The value isn't in knowing how to center a div. It's in having something worth centering.
The economics angle
As an econ student, I can't help thinking about this through a labor economics lens. AI coding tools are basically a massive productivity multiplier for people who have domain knowledge but lack specialized technical skills. I know what analysis to run and why it matters. I didn't know how to make a website that shows it off. Now I can.
That's going to change who competes for what jobs. An economics student who can ship a data dashboard isn't competing with other econ students anymore. She's competing with junior developers. And a developer who can use AI to move faster isn't just a developer anymore.
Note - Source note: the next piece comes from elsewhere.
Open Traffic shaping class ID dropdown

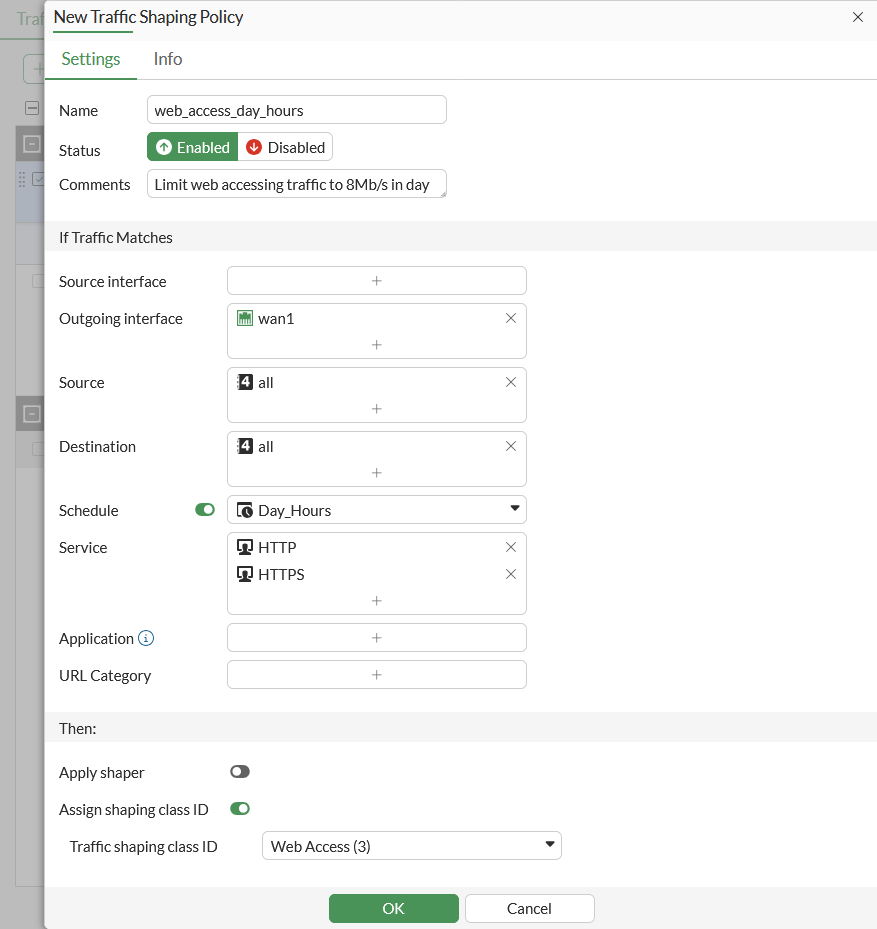(411, 846)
I don't know exactly where this goes. But I know that the people who figure out how to combine domain expertise with AI tools are going to have a massive advantage. Building this website was my first experiment with that idea. It won't be my last.
The tech stack, for the curious
In case anyone wants the specifics: this site is built with Next.js 16, Tailwind CSS, and Framer Motion for the scroll animations. The charts on the project pages use Recharts. The flowing lines on the hero are a custom canvas animation. It's deployed on Vercel with automatic deploys from GitHub. The resume is compiled from LaTeX.
Six months ago, I understood maybe three words in that paragraph. I still wouldn't call myself a developer. But I can read the code, understand what it does, and modify it when I need to. That feels like a pretty good outcome for a weekend project that got slightly out of hand.
If you're a student thinking about building something similar, my honest advice: just start. Don't wait until you know enough. Use whatever tools are available. The hard part isn't the code. It's figuring out what you want to say.